Greg Sestero and Tommy Wiseau met at a San Francisco acting class in 1998. A young, nervous model, Greg was amazed by the bombastic, crazed performances of Tommy. Greg agreed to be his scene partner and had soon moved to Tommy's LA apartment on a peppercorn rent.
As Greg started to find some success as an actor in Hollywood, a jealous Tommy decided to make himself a star, pumping six million dollars into a film he wrote, directed, produced and played the male lead. Greg was given a supporting role, and the cult 'best worst movie ever made' The Room was born.
Like many others, my experience with The Room began watching with friends, before cinema screenings and listening to audiobook The Disaster Artist written by Tom Bissell and Greg Sestero himself. This book is revelatory not just for its depiction of the massive tensions on the set of The Room as Tommy's behaviour cost him crew after crew, but in showing the strange, interdependent friendship of Tommy and Greg.

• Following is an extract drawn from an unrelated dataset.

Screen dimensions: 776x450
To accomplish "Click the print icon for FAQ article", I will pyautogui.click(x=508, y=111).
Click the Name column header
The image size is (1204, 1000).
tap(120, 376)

The Disaster Artist film adaptation plays off the ironic success of The Room, now played to packed midnight screenings in a manner akin to The Rocky Picture Show. It is also able to deftly pit the emotional core of the film Greg (Dave Franco), against the force of nature that is Tommy Wiseau (played by James Franco).
James Franco is able to capture some of the bizarreness of Tommy, most memorably in a scene where Tommy prances around naked while bellowing orders at an enraged crew. Franco has finally found the role where he can be as weird as he likes, thanks to Tommy's unplaceable accent, black locks, missing millions, and unwavering narcissism.
The script is a lighter version of the downright madness Greg Sesestro recalled, and while amusing before shooting of The Room starts it could have done with some more of that deranged bent. Seth Rogen also comes into The Disaster Artist at this point, and is a highlight as the bemused script supervisor Sandy.
What is an enjoyable film takes on a whole new level at the premiere, as the loving homages to The Room comes to life. Seeing James Franco do his take on 'you're tearing me apart!' and the many other classics is a reminder of what makes watching The Room so hilarious in the first place.
The Disaster Artist has huge fun imitating scenes of The Room, even showing their recreation side by side with the original (one with HD cameras and the other in 35mm, a nod to Wiseau's inexplicable decision to shoot in both formats simultaneously).
It's clear the Franco brothers love The Room and its cult fans. This film is unashamedly made for them, talking head celebrities opening The Disaster Artist by waxing lyrical about their own obsession with Wiseau's 'masterpiece'. As one of the converted to the 'so bad it's enjoyable' this made the film all the better, though I also questioned how much crossover appeal The Disaster Artist will ever have to those with no previous knowledge of The Room.
The most obvious comparison to The Disaster Artist is Tim Burton's Ed Wood, a biopic of the director who made the notoriously awful Plan 9 From Outer Space. While both are ready to mock their subject's failures, Franco and Burton also have a clear admiration for their subject's tenacity. We can all deride Tommy Wiseau, but what feature film have you made recently?